Jean-Christophe Hérault (Rosabotanica, Les Exceptions de Mugler...), nous réconcilie avec la gourmandise, et prouve qu’avec de belles matières, les sucreries peuvent être une jolie source d’inspiration.
Le Carambar, puisqu’il s’agit bien de lui, est ici traité de manière plus que réaliste, avec son duo chocolat/caramel noir, mais il a revêtu ses beaux habits du dimanche pour être des plus élégants : iris concrète, absolu ambrette, patchouli DM (pour distillation moléculaire), essence de vétiver MD, le tout de chez LMR bien sûr. Son évolution ambrée et musquée le détache peu à peu de son ouverture gustative réaliste, pour dévoiler ses matières précieuses qui s’épanouissent dans le temps.

Bruno Jovanovic (Dries Van Noten, Reveal de Calvin Klein...) nous invite à voyager en Inde, pour un tête à tête entre jasmin sambac et santal de Mysore, qu’il a agrémenté de quelques fantaisies olfactives : Tropicalia, une molécule aux facettes de fruits exotiques et animales qui se révèle en tête, et l’Opéranide, aux notes boisées ambrées. Un étrange résultat à la fois dense, plantureux, sirupeux, sec, boisé et animal, pour le moins singulier et déconcertant, mais qui dévoile un certain classicisme au fil des heures.
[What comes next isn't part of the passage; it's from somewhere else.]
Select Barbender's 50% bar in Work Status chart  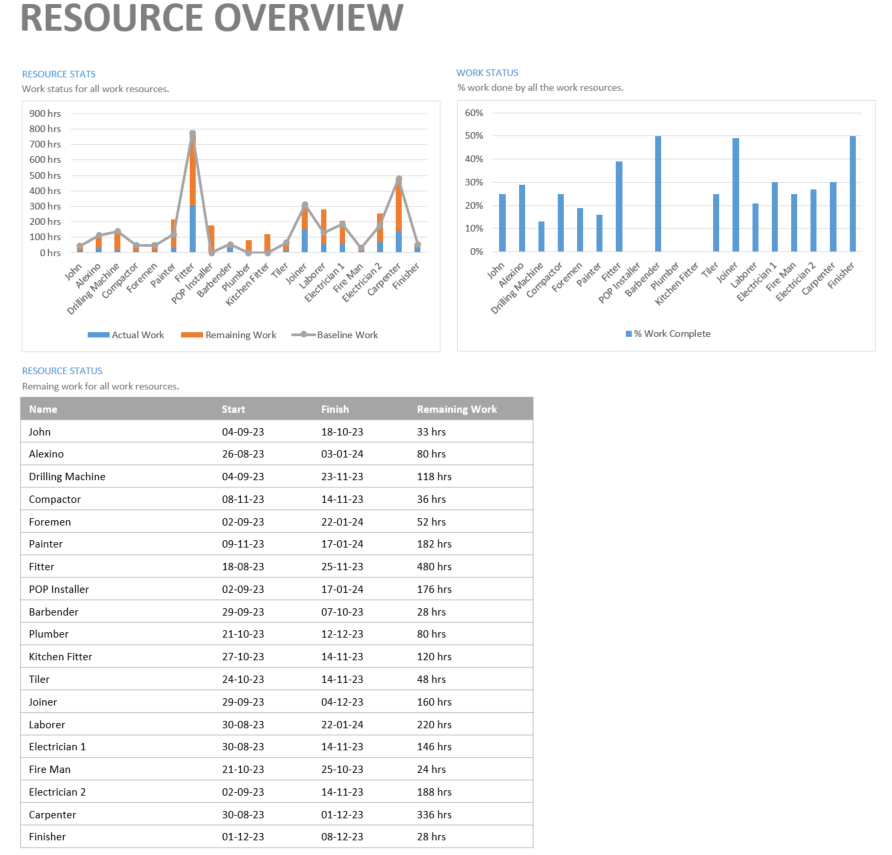pos(656,190)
Juliette Karagueuzoglou (Signorina by Ferragamo, L’Homme Sport d’YSL) a concocté un parfum “detox”, grâce à un ingrédient aux super-pouvoirs : le gingembre. LMR en extrait une essence qui capture dans ses racines les notes citronnées et épicées, ici utilisée en surdose, et mélangée avec les ingrédients habituels des smoothies vitaminés : pomme, citron vert et coriandre. Le résultat croquant, salivant et pétillant est, dans les premières minutes, d’un réalisme saisissant, on en boirait. L’évolution fait apparaître un accord fruité plus convenu.

Sophie Labbé (Jasmin Noir, Organza...) nous offre ici un émouvant tableau olfactif, intime et personnel : l’odeur d’une boîte en bois qui renfermerait ses souvenirs de voyages, réels ou imaginaires...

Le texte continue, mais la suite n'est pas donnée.